**PAGE**:
<<<<
High temperature resisting cordage is wrapped around an exhaust gas muffler housing and covered with an outer wrap of metal to provide sound and thermal insulation for the muffler.

Patent
   4109755
Priority
Oct 04 1976
Filed
Oct 04 1976
Issued
Aug 29 1978
Expiry
Oct 04 1996
Assg.orig
Entity
unknown
9
3
EXPIRED
1. An exhaust gas sound attenuating device such as a muffler for combustion engines comprising an elongated metal housing having an outer wall with an outer metal surface and also having an inlet and an outlet for gas, gas passage and sound attenuating means in the housing for the passage of gas inside said housing from said inlet to said outlet and attenuating sound associated therewith, said outer wall being in heat and sound transfer relationship with gas flowing through the housing, a plurality of spaced sections of high temperature withstanding cordage extending around and against the outer metal surface of the outer wall, and an elongated outer cover layer of metal wrapped around and against the cordage and housing and engaging the cordage to hold it against the outer metal surface, said outer cover layer being spaced from said outer surface by said cordage and acting with the cordage to provide heat and sound insulation for said outer wall.
2. The invention as set forth in claim 1 wherein said spaced sections of cordage are annular and extend circumferentially around the housing.
3. The invention as set forth in claim 2 wherein said cordage is in one piece and is helically wound around said housing to form said spaced annular sections.
4. The invention as set forth in claim 3 wherein each helical turn of the cordage is spaced from the next adjacent turn by a distance of approximately one-third the width of the muffler.

It is the purpose of this invention to provide sound and heat insulation for an internal combustion engine exhaust gas muffler or the like.

The invention accomplishes this purpose by means of cordage this is laid in spaced sections on the outside of the muffler housing and held against the housing by an outer cover.

FIG. 1 is a longitudinal section through a typical exhaust gas muffler for a combustion engine and shows the invention applied to the housing thereof; and

FIG. 2 is a cross section along the line 2--2 of FIG. 1.
>>>>
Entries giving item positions
<<<<
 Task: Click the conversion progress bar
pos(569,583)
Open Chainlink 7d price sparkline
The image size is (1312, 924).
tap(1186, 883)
>>>>
**PROMPT A**: Rescale all of the entries by repeating every line, requests included, and multiplying each coordinate in the answers by 1.85, rounding to whole numbers with halves rounded up. Leave the numbers in the requests unchanged.
**PROMPT B**: Supply the next part of the muffler insulation patent, beginning right after its last sentence.
The muffler patent text and the entries were taken from separate sources.

**WRITTEN REPLY A**:
 Task: Click the conversion progress bar
pos(1053,1079)
Open Chainlink 7d price sparkline
The image size is (1312, 924).
tap(2194, 1634)

**WRITTEN REPLY B**:
A sound attenuating exhaust gas muffler 1 for a combustible fuel engine has an oval, tubular housing or shell 3 formed in accordance with any conventional or desired practice and closed in a conventional manner at opposite ends, respectively, by an inlet header or wall 5 and an outlet header or wall 7. The headers are shown as united with the ends of the housing 3 by means of gas-tight interlocked joints 9 as is common practice in the manufacture of mufflers. The housing 3 and headers 5 and 7 are made of metal, such as low carbon sheet steel.

Inside of the housing 3 are three longitudinally spaced, transversely extending partitions or walls 11, 13, and 15 with outer collars or annular flanges 17 that fit the inside surface 19 of the housing 3 and are spotwelded to it. They subdivide the interior of the housing into four separate chambers 21, 23, 25, and 27. Partitions 11 and 13 have longitudinally aligned openings defined, respectively, by collars or necks 29, 31, and 33 in partition 11, and 35, 37, and 39 in partition 13. Partitions 13 and 15 have longitudinally aligned openings defined, respectively, by collars or necks 39 and 37 in partition 13 and 45 and 47 in partition 15.

Header 5 has an opening defined by collar 49 in which is mounted and spotwelded an inlet bushing 51. The bushing extends through chamber 21, where it is reduced in diameter, and is supported in and spotwelded to collar 29 in partition 11. An inlet tube 53 has its upstream end supported inside of the downstream end of bushing 51 and its downstream end supported in and spotwelded to collar 35 in partition 13. A first outlet tube 55 has its upstream end supported in and spotwelded to collar 31 in partition 11 and extends through collar 37 in partition 13 and into the upstream end of a second outlet tube 57 which is supported in and spotwelded to collar 45 in partition 15. The second tube 57 extends through chamber 27 and is enlarged near its downstream end to be supported in and spotwelded to a collar 59 in the outlet header 7, the tube 57 having a portion extending downstream beyond the header 7 to serve as an outlet bushing 61.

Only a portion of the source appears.